Sunday, February 21, 2010

Technology shapes man or man shapes technology?

An interesting philosophical question to probe is the nature of technology. One view is that technology is simply tools that humanity has created to further its will, to enable and reinforce human nature and evolutionary tendencies. Another view is that there are places of crossover, where technology can actually change humans, human nature, and biological drives, both unintentionally and by design.

In the contemporary era of exponentially growing technologies in multiple fields, it is critical to understand what sorts of impacts different technologies may have. One analysis framework is to group technologies by those which could have an immediate direct influence on human morphology, and those that would not. For example, there could be the rapid advent of significantly more dramatic technologies than have been experienced to date. While these new technologies could change some aspects of life, human biological drives could remain unchanged, and therefore the structure and dynamics of human societal organization, interaction, and goal pursuit could also remain unchanged. Some examples of these advances could include the realization of molecular nanotechnology, quantum computing, cold fusion, and immortality. Even with several of these technologies implemented, in the seemingly different world of a post-scarcity economy where material goods and energy would be essentially free, humanity could still be ordered around the same familiar biologically-driven goals.

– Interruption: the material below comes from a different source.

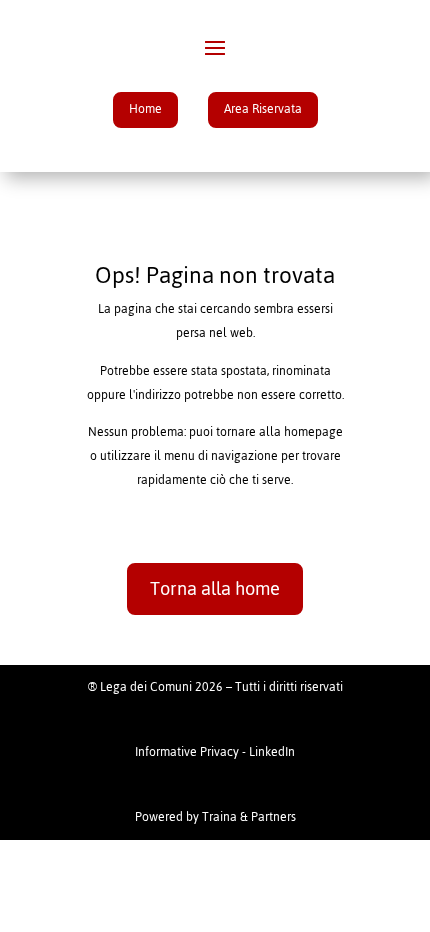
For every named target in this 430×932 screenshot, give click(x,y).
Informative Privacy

The other group of technologies is those which could possibly have a near-term impact on the structure and form of what it means to be human. The area with the greatest possible change is improving human mental capability. There have been several significant advances in a variety of neurology-related fields in the last few years that if ultimately realized, could potentially alter human morphology. Even the resolution of all mental pathologies such as Parkinson’s disease, depression, stroke rehabilitation, and addiction would constitute morphological change at a basic level. Augmenting cognition and deliberately managing biophysical states would constitute morphological change at other levels.